• _TO DO_
Rewrite the items from the line containing "Point to the Breda city label" through the line containing "pos(315,16)", putting "route marker" wherever "road shield" appears and changing nothing else.

• _EXTRACTED ENTRIES_
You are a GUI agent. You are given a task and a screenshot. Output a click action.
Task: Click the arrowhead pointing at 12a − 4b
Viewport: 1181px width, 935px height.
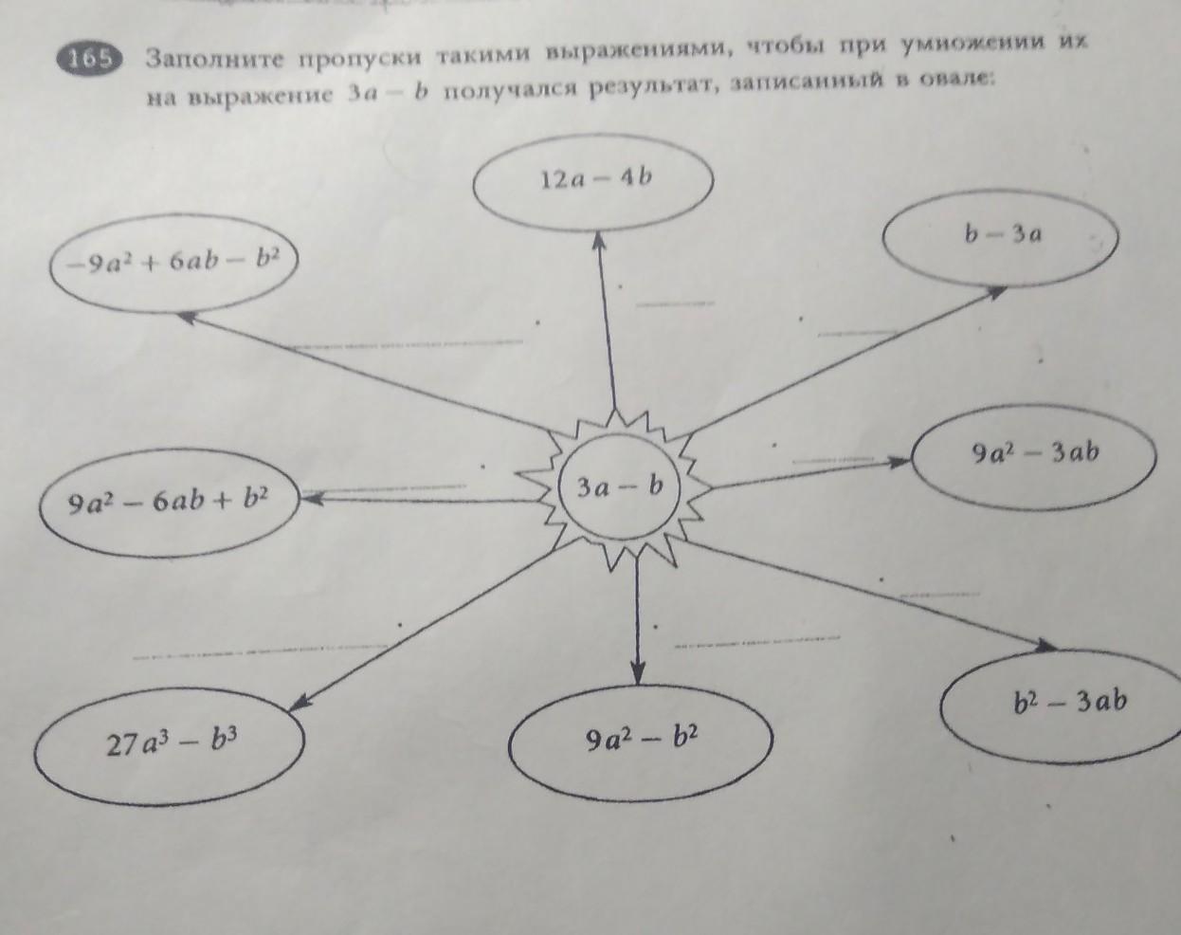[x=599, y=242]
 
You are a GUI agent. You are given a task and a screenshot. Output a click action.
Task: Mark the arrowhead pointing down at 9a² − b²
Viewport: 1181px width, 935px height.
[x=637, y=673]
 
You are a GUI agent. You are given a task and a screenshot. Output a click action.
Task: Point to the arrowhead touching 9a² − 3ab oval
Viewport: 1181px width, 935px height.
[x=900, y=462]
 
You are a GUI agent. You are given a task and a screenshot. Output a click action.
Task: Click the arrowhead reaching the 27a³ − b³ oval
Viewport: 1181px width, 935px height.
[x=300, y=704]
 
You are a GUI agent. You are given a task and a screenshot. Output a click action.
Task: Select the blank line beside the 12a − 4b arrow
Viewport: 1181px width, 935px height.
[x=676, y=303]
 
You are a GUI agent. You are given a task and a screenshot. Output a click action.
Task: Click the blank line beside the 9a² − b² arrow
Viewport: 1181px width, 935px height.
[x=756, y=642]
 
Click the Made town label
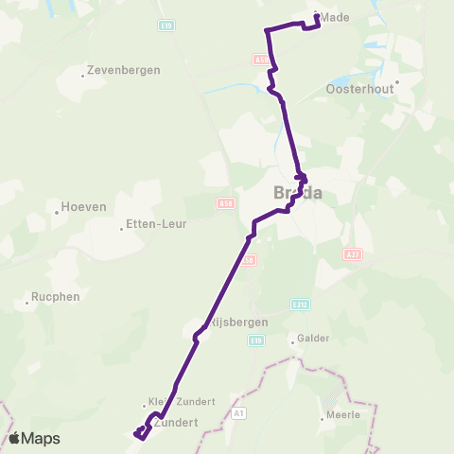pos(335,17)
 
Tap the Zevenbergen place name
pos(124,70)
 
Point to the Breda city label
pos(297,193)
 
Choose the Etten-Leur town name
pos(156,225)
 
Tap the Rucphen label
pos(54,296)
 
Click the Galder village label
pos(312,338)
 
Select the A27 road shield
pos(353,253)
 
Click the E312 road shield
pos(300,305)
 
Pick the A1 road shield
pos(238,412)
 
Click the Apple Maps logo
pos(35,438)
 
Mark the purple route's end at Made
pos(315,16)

--

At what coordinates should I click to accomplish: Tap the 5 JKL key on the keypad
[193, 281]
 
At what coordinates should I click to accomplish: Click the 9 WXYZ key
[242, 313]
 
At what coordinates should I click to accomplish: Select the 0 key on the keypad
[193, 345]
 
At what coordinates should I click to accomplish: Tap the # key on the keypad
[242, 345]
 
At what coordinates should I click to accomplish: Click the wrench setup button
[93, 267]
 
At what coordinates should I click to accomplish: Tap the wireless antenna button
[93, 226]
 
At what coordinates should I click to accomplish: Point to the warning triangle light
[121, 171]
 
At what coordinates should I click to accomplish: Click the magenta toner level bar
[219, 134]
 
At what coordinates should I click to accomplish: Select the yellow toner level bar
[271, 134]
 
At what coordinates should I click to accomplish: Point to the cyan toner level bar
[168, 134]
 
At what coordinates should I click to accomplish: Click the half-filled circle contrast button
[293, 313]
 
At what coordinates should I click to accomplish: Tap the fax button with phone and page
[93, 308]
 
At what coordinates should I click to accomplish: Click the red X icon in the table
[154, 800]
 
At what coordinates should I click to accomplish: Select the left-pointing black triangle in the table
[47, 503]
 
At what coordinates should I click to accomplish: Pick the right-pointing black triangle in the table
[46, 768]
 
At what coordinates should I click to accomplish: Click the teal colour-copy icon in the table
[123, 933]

* * *

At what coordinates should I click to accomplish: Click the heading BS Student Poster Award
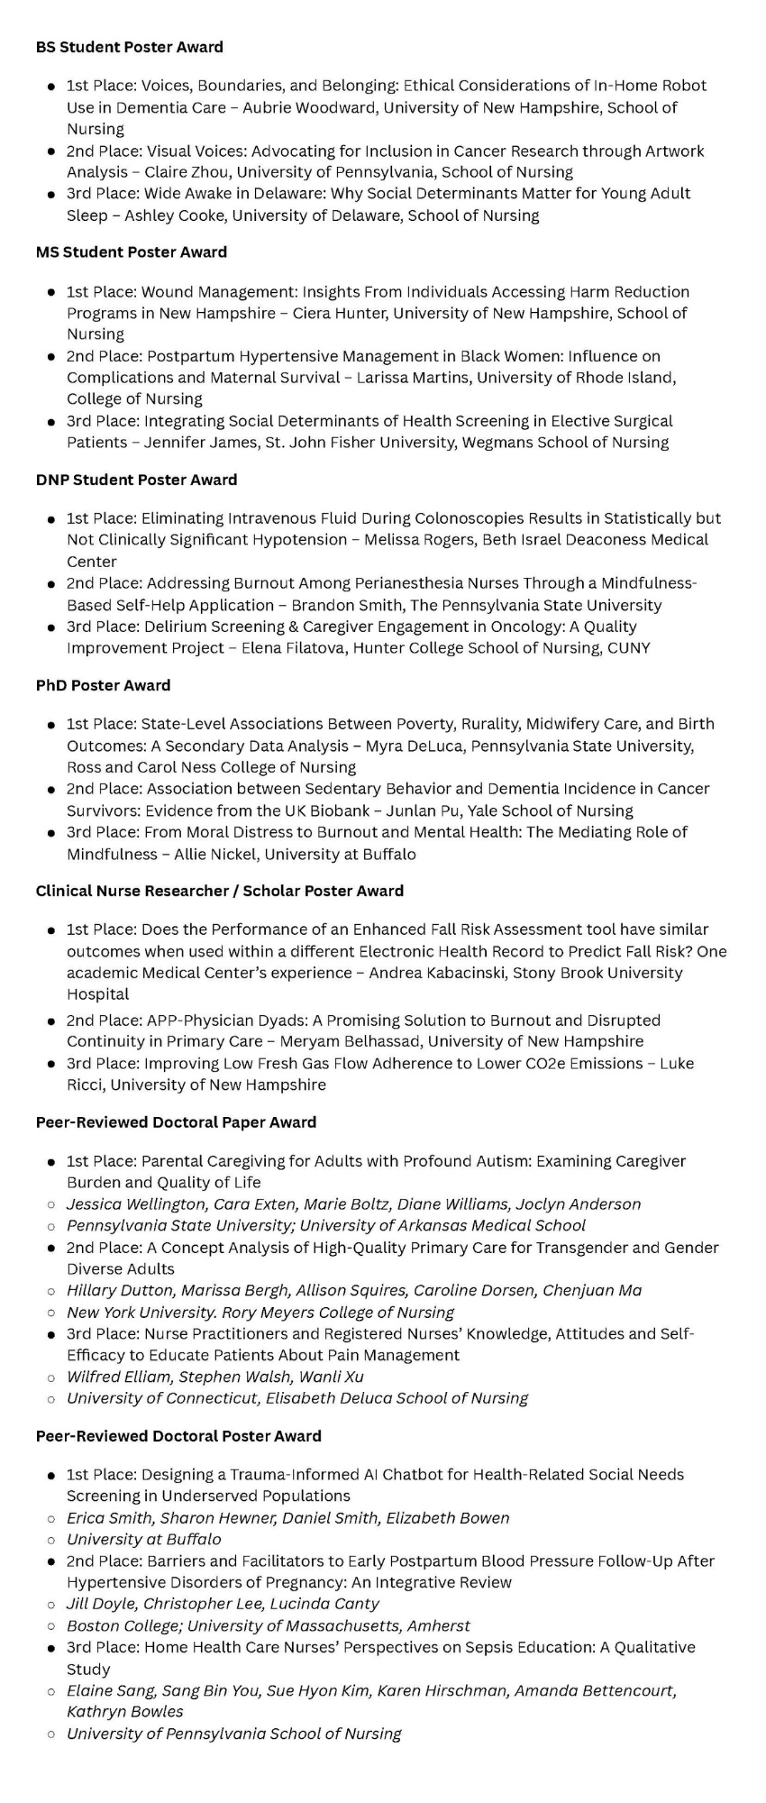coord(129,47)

• _EXERCISE SOLUTION_
Point to the Breda city label
pos(297,193)
 
Choose the Etten-Leur town name
pos(156,225)
 
Tap the Rucphen label
pos(54,296)
 
Click the Galder village label
pos(312,338)
 
Select the A27 route marker
pos(353,253)
 
Click the E312 route marker
pos(300,305)
 
Pick the A1 route marker
pos(238,412)
 
Click the Apple Maps logo
pos(35,438)
 
Mark the purple route's end at Made
pos(315,16)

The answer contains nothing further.